Three months ago, two MSF aid workers, Montserrat Serra and Blanca Thiebaut, were abducted in Dadaab refugee camp in Northern Kenya while carrying out emergency assistance for the Somali population.
MSF condems attacks
These attacks on aid workers must be condemned in the strongest of terms.
They put in jeopardy life-saving medical projects that are already far from adequate in addressing the scope of the medical needs of the Somali people.
Somali people are extremely vulnerable after 20 years of civil war, international interventions and institutional collapse. They get less assistance than they need.
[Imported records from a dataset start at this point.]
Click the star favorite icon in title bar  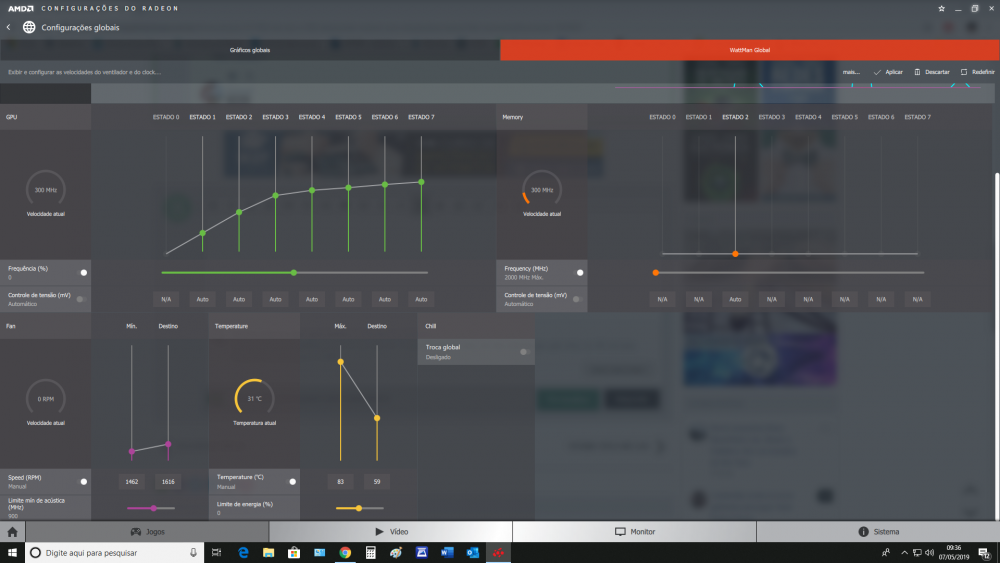[x=941, y=8]
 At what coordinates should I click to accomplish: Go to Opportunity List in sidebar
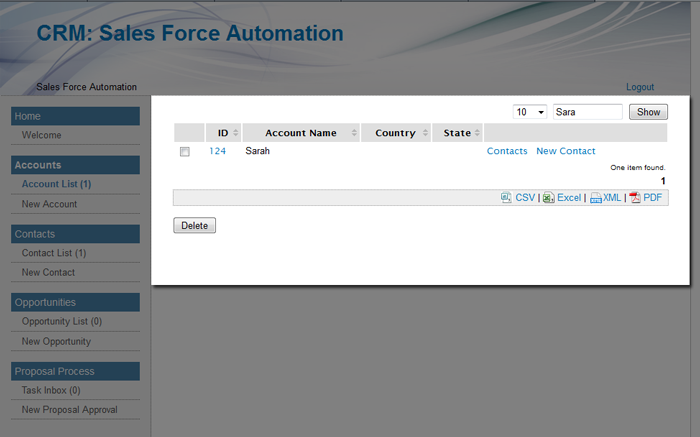62,321
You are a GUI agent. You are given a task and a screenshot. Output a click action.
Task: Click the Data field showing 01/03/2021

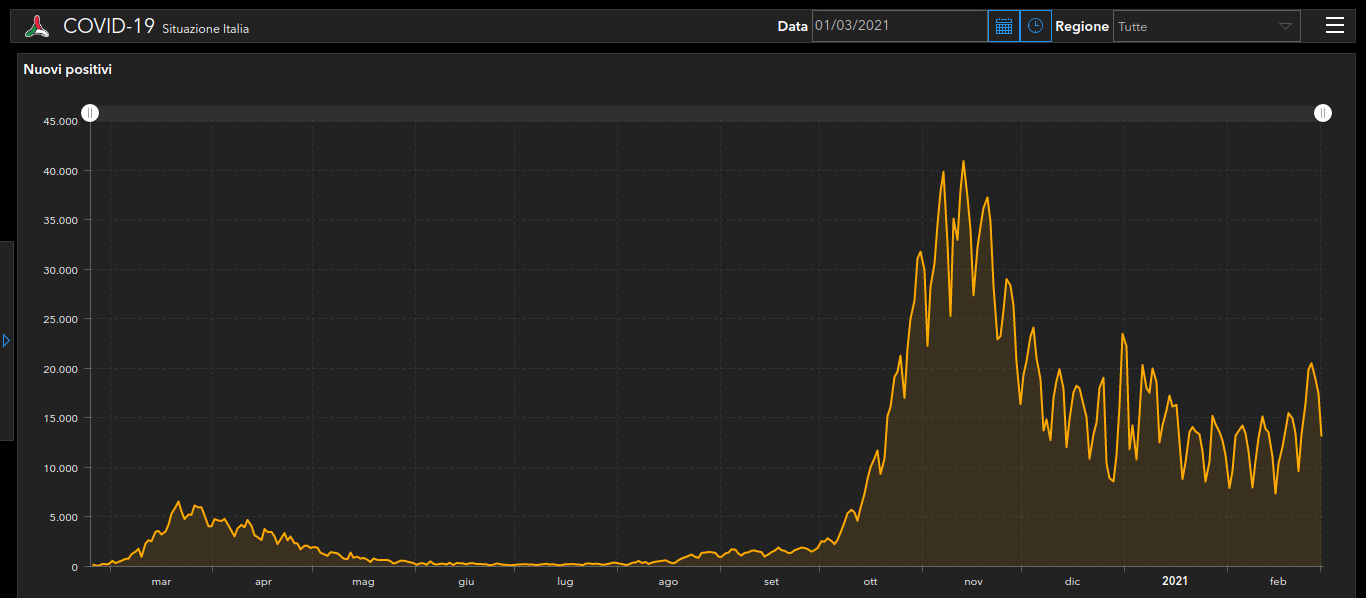(x=899, y=26)
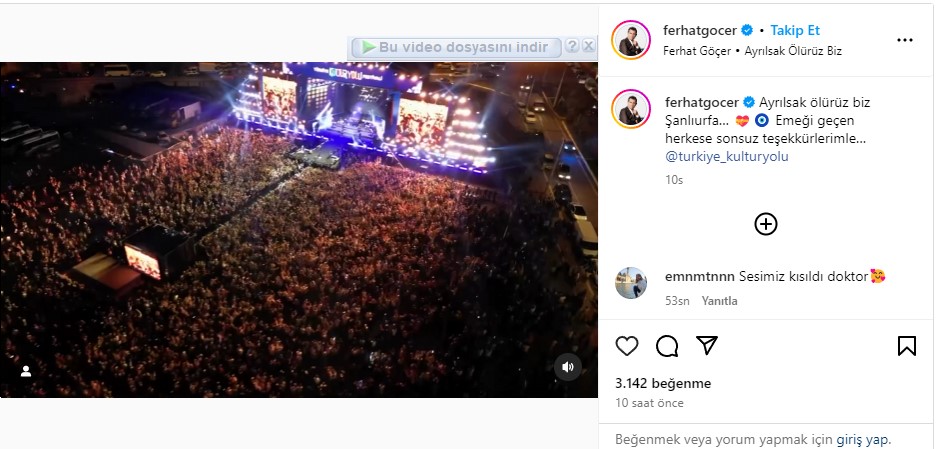Open emnmtnnn's commenter avatar

631,284
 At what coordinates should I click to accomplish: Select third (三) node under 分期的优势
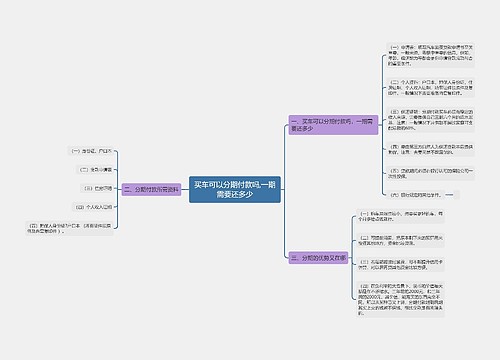pos(401,264)
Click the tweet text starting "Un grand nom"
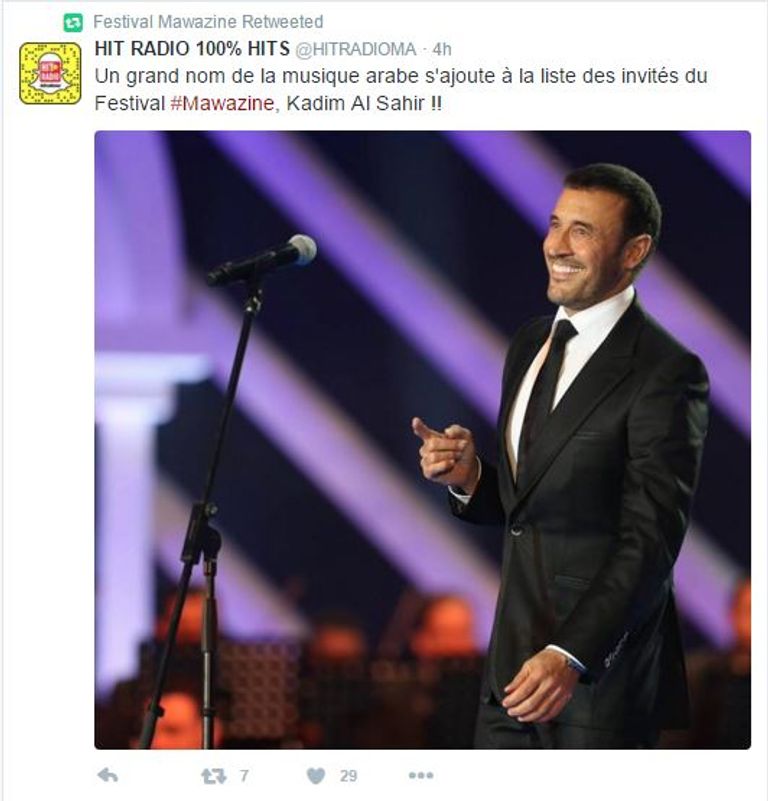Image resolution: width=768 pixels, height=801 pixels. click(401, 90)
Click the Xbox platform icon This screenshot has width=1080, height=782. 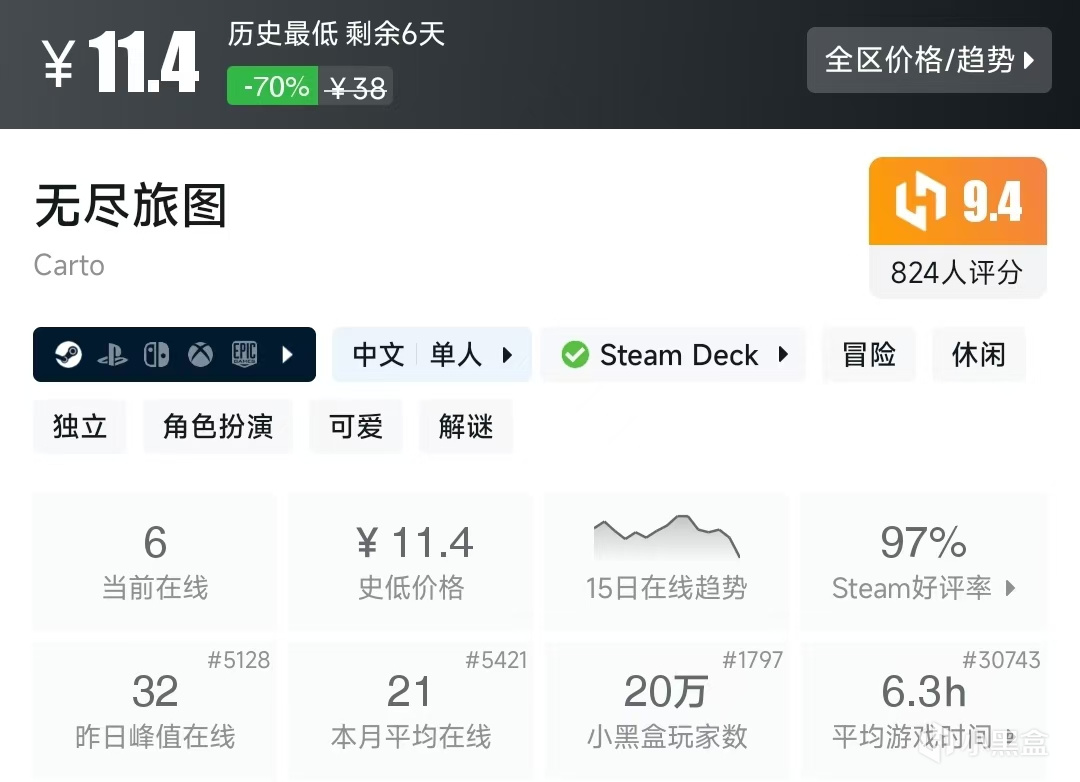point(200,354)
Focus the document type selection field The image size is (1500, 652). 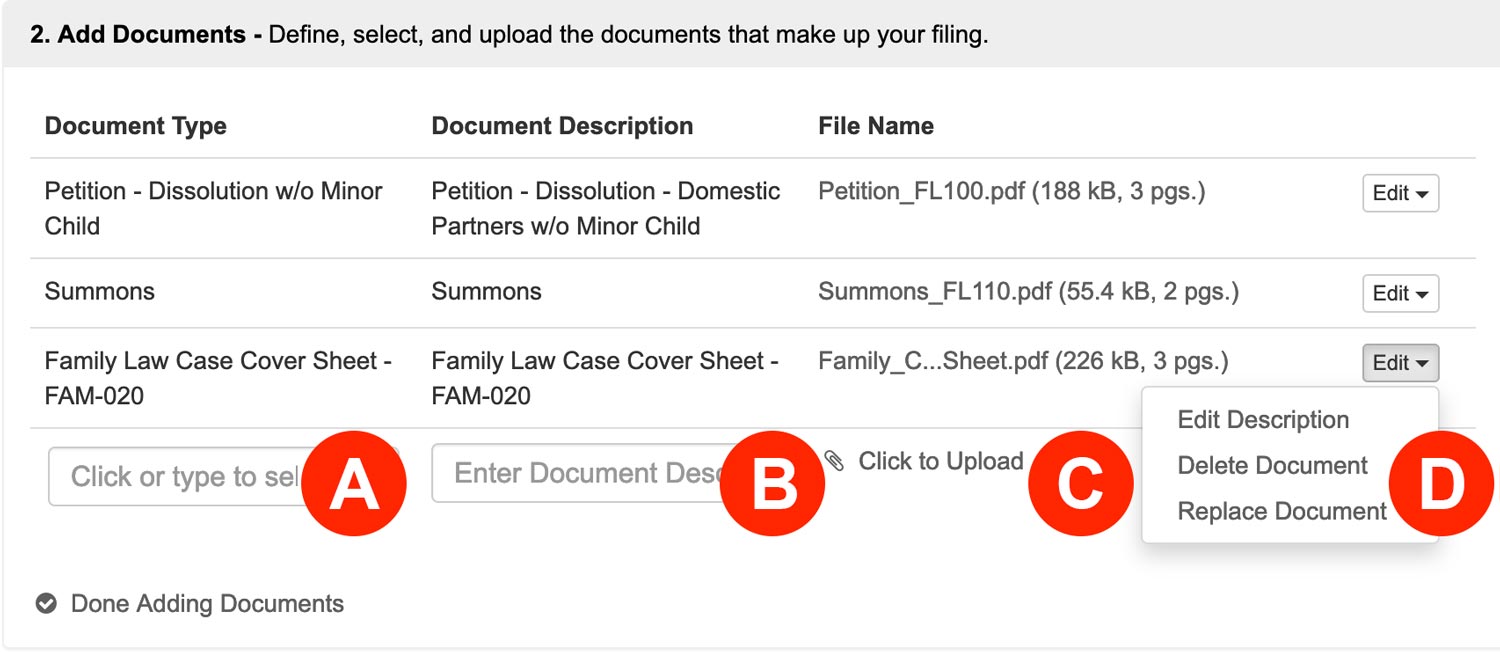click(223, 476)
MSF is confronting the difficult dilemma of working in a place like Somalia where the needs are not only extremely great, but the risks are also exceptionally high for the safety and security of all our staff.
Safe release
As we consider this dilemma, MSF is requesting that all people, especially the authorities in control of areas in Somalia where our kidnapped colleagues are being detained, do everything possible to facilitate the safe release of Blanca Thiebaut and Montserrat Serra.
Assisting Somali people
MSF mobile team performing measles vaccinations, screening for malnutrition and providing care to the sick children in internal displacement camps of Hodan District, Southern Mogadishu, Somalia. August 2011
© MSF/ Feisal Omar
MSF has been present in Somalia continuously since 1991 assisting Somalis in need on all sides of ongoing fighting and conflicts.
Over the last six months, MSF has treated 225,000 patients in Somalia, vaccinated 110,000 children and cared for 30,000 malnourished children in 14 projects.
Additionally, MSF provides assistance to Somali refugees in nine projects in Kenya and Ethiopia, where finding the balance between the massive medical needs of the population and the risks that MSF teams are forced to endure is increasingly challenging.
Safety essential
“To effectively continue our medical humanitarian work in Somalia to support the population affected by the conflict, MSF needs all parties to the conflict, the leadership as well as the people of Somalia to support us in this work and help ensure the safety and security of humanitarian workers,” says Dr.Unni Karunakara, International President of MSF.
“For our colleagues Philippe and Kace, this failed tragically. For Blanca and Mone, the leadership and people of Somalia have the responsibility to facilitate the safe and prompt resolution of their abduction.”